◆ Records for the exercise ◆
——

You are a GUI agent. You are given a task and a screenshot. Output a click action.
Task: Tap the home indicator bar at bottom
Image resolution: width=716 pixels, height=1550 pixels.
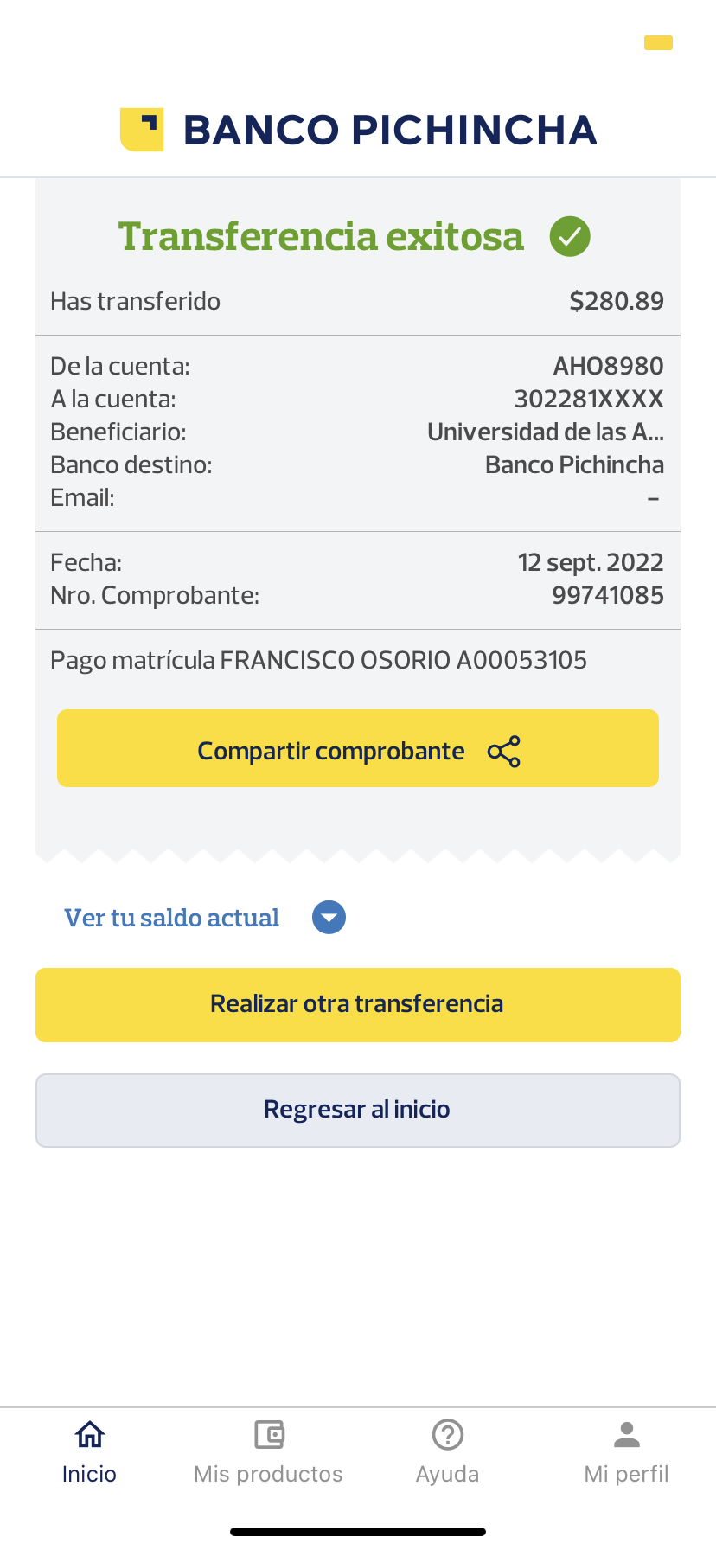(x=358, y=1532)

——

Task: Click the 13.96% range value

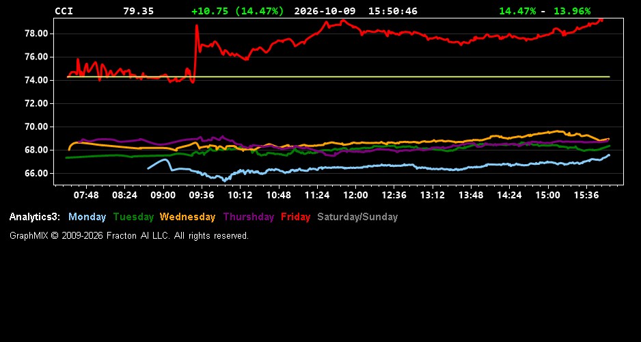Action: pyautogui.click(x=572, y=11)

——

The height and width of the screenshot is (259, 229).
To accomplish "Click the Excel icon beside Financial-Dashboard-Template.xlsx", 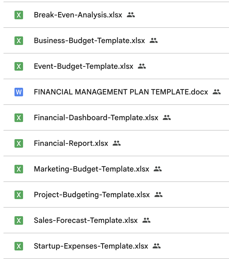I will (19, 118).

——

◆ Exercise requirements ◆
Search the entries above for the word "screenshot" and copy each line where it appears.

◆ Written answer ◆
You are a GUI agent. You are given a task and a screenshot. Output a click action.
The height and width of the screenshot is (259, 229).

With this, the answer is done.